Ao encerrar a leitura dessa segunda obra, comecei a ler o terceiro livro da caixa. “O berro do cordeiro em Nova York” – que diacho de título é esse? O livro foi concluído no verão de 1992 na chamada Big Apple e a capa traz um desenho digital da artista plástica Regina Pena (de 2016). Só essa capa já mereceria um artigo à parte.

Comecei a ler esta obra no período de isolamento social e ainda não terminei, mas passei da metade com folga. Fiquei absolutamente fascinada. Mal conheço a autora, mas é nítida a pegada autobiográfica do livro, que mistura fatos e acontecimentos tão incríveis que beiram o realismo mágico. Mas a menina/escritora, que vê no estudo a única possibilidade de fugir de uma vida de humilhação e opressão, está lá. Assim como seu berro. De dor, de raiva. O berro que sai fácil, quando provocado pela dor causada pelos vermes na barriga da criança malnutrida; o berro que não sai num momento de muita tristeza e revolta. Berro de cordeiro imolado.

Que força tem Tereza ao trazer para seus leitores fragmentos de sua própria história, da saga de seus antepassados, de seus familiares, vizinhos, dos algozes de seu pai, misturados a uma trajetória de ascensão e sucesso profissional surpreendentes e incontestáveis! A menina saiu do sítio do Cordeiro e foi parar em Nova York, onde constituiu família e faleceu em decorrência de câncer, às vésperas de completar 70 anos.

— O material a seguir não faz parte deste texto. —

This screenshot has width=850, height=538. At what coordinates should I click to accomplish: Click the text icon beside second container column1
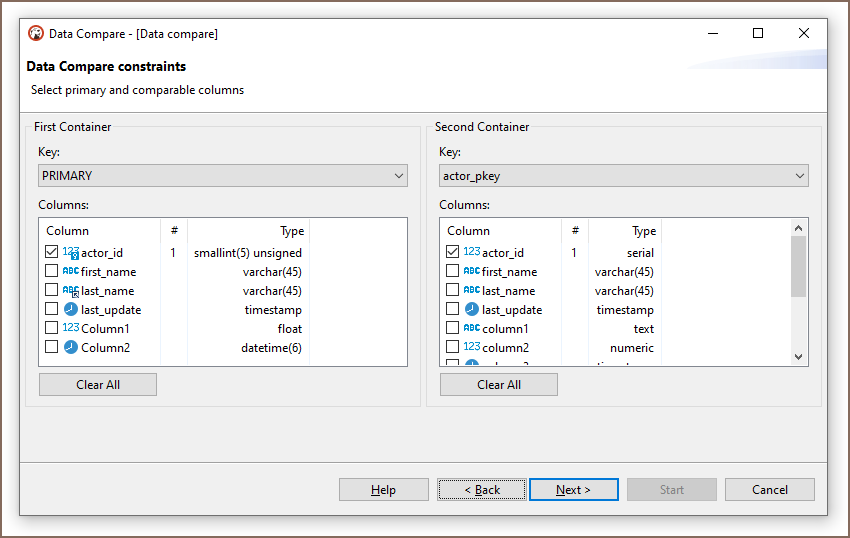(472, 329)
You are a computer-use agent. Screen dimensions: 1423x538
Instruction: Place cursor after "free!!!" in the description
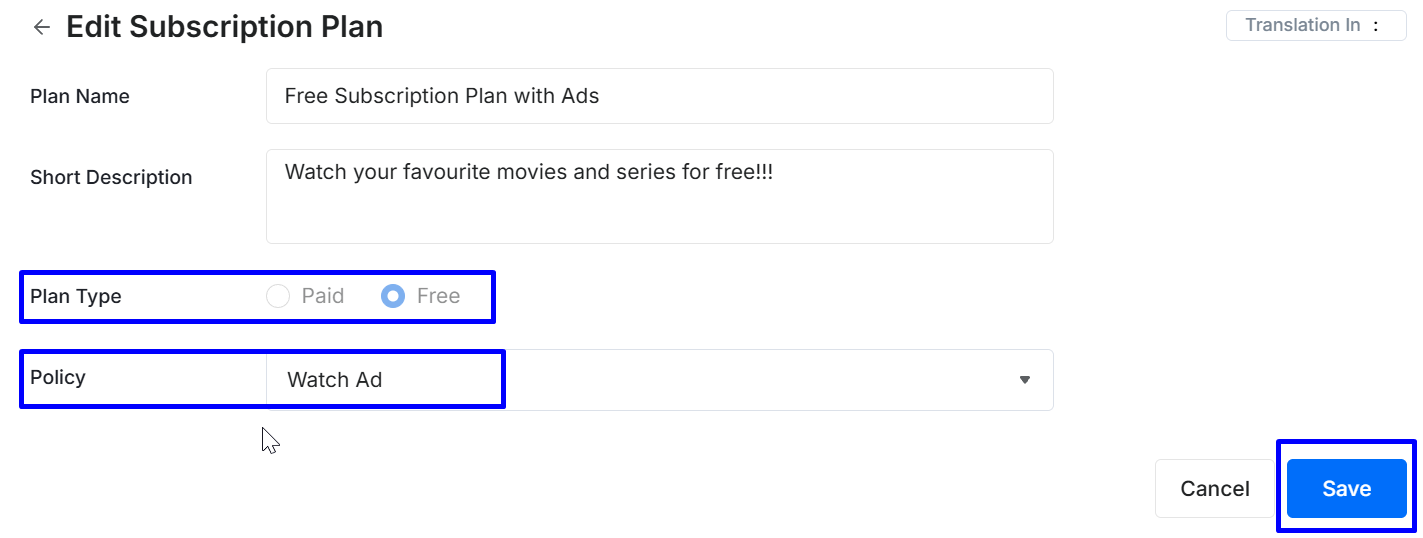(775, 173)
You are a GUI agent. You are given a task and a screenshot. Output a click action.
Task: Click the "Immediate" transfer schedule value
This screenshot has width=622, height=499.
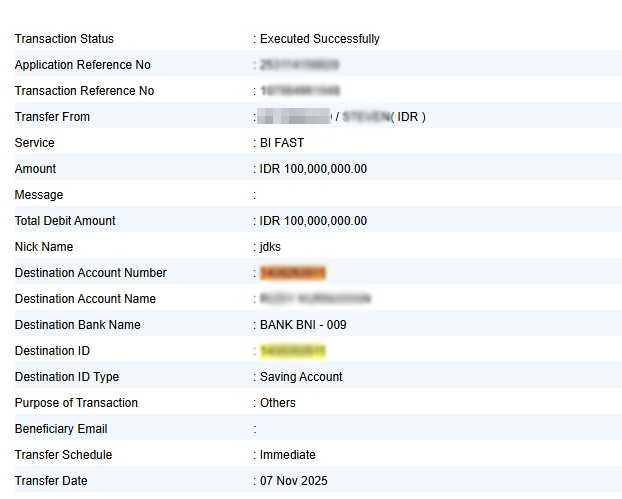[x=287, y=455]
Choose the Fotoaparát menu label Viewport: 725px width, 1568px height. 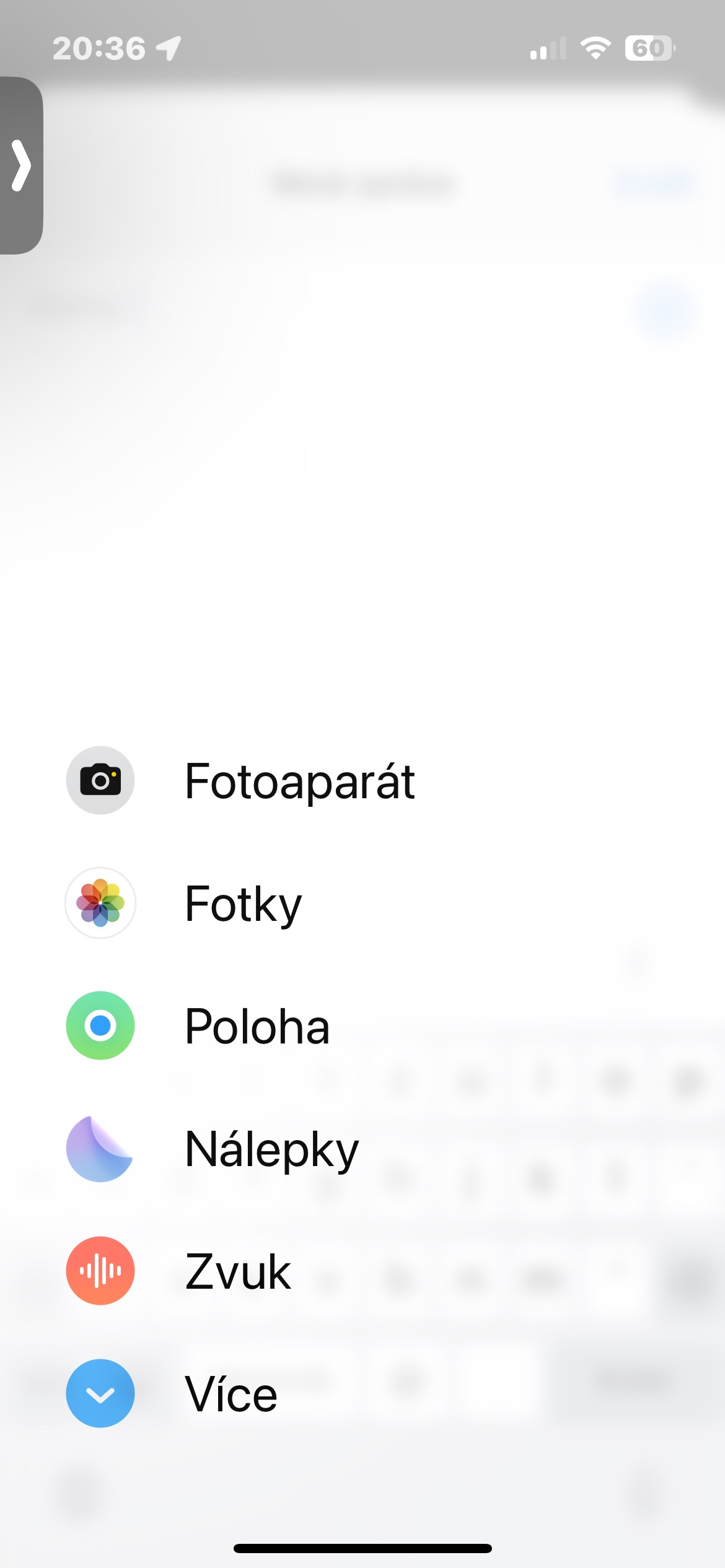(300, 782)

O último livro, ainda à minha espera, é “Chapada da Palma Roxa”, lindamente ilustrado com obra de Márcio Aurélio. Leio agora que “Pedra Canga” foi publicado em 1987 (Rio de Janeiro, Philobiblion, Coleção Prosa Brasileira nº 19); o romance “Chapada da Palma Roxa” foi publicado pela primeira vez em 1990 (Rio de Janeiro, Atheneu Cultura, Série Ficção Brasileira); “A travessia dos sempre vivos” foi publicado em 1993 pela Editora da UFMT; e “O berro do cordeiro em Nova York” teve sua primeira publicação em 1995 pela Editora Civilização Brasileira, do Rio de Janeiro. Tereza teve mais um livro publicado (A dança do jaguar) e tem outros cinco (romances e contos) inéditos.

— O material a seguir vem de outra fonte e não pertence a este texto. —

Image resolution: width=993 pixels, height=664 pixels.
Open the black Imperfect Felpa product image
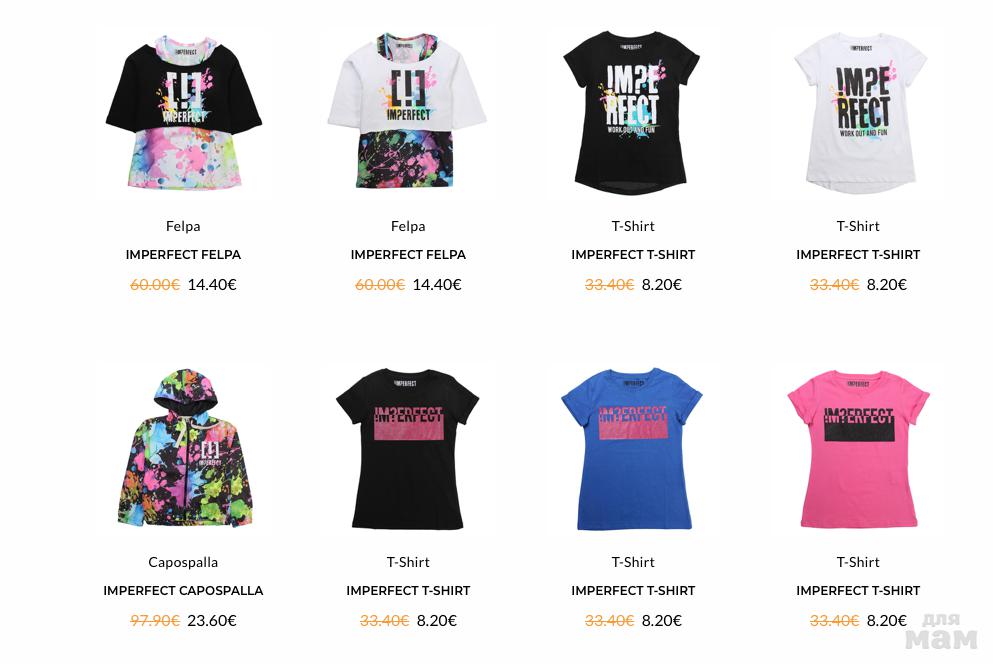[184, 113]
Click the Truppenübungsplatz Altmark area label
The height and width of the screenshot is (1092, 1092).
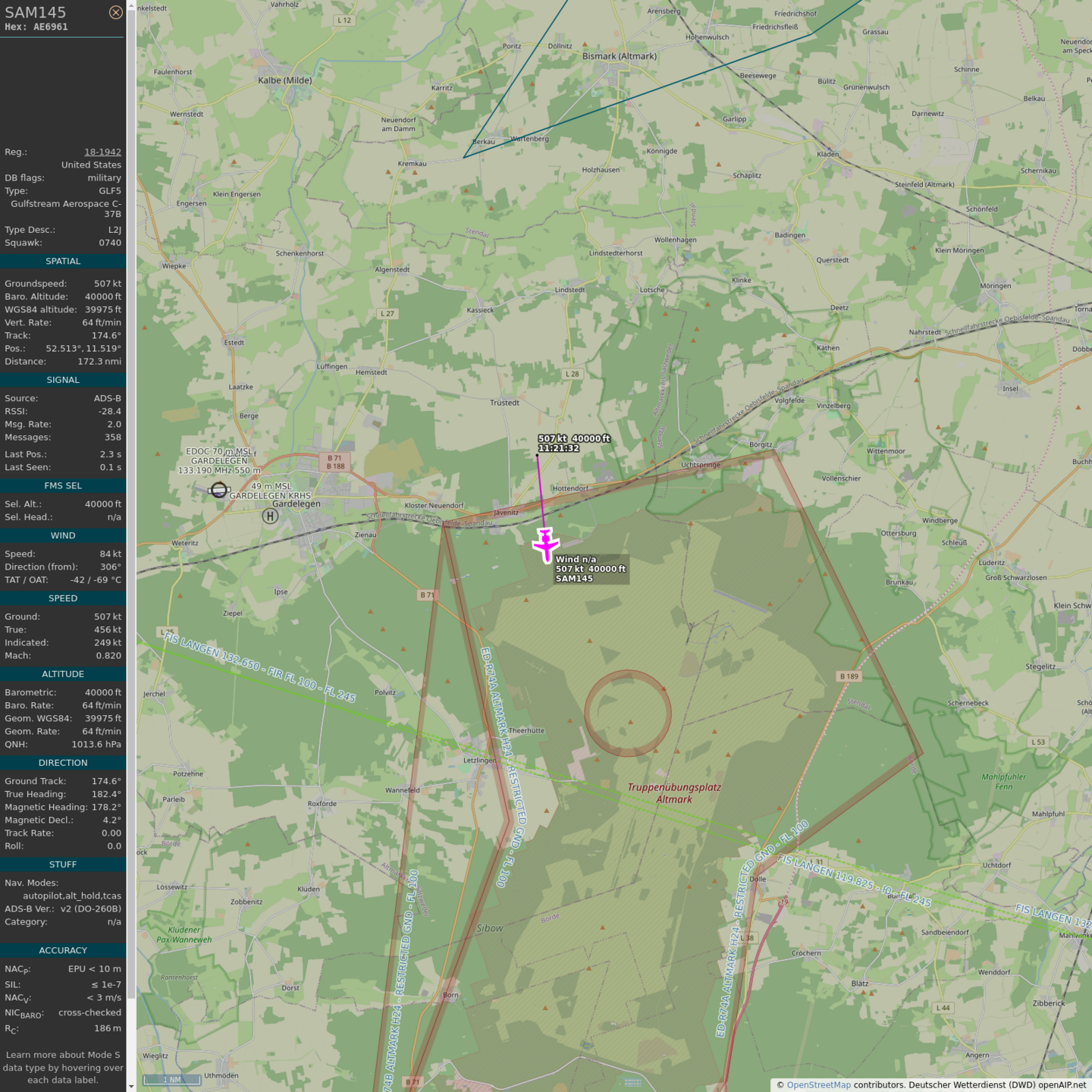[x=673, y=793]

Que vida extraordinária! Todos nós, amantes da literatura, mato-grossenses ou não, deveríamos conhecê-la e louvá-la, mas a tirar por mim acho que não é essa a realidade. A editora Maria Teresa, apaixonada pela obra de sua quase xará, deu um passo ousado ao publicar de uma só tacada quatro de suas obras mais conhecidas. Que bom! Mesmo em tempos de pandemia – ou até mais do que nunca – é tempo de ler, entregar-se ao prazer da leitura que provoca nossa capacidade imaginativa, nos emociona e nos faz ficar indignados diante desse Mato Grosso tão cruel, tão desigual, tão povoado de coronéis que conduzem as vidas de outros seres humanos como se fossem bonecos de pano, meras marionetes. Não Tereza! Ela se rebela contra um destino previsível e constrói sua própria vida, heroína tardia de sua saga familiar.

Peguei o hábito de sempre olhar sua foto na orelha do livro para ver se encontro os traços da menina franzina, “feia”, que nasceu com vocação para ouvir e contar histórias. Vejo uma morena bonita, de sorriso largo e vasta cabeleira castanha. Queria ter conhecido Tereza em vida, mas agora ela se faz presente por meio de sua literatura. Jamais esquecerei Tereza Albues e convido quem não a conhece a fazê-lo o quanto antes. Você pode seguir meu roteiro ou fazer o seu próprio roteiro. Você não vai se arrepender.

*Martha Baptista é jornalista e escritora, com vários livros publicados.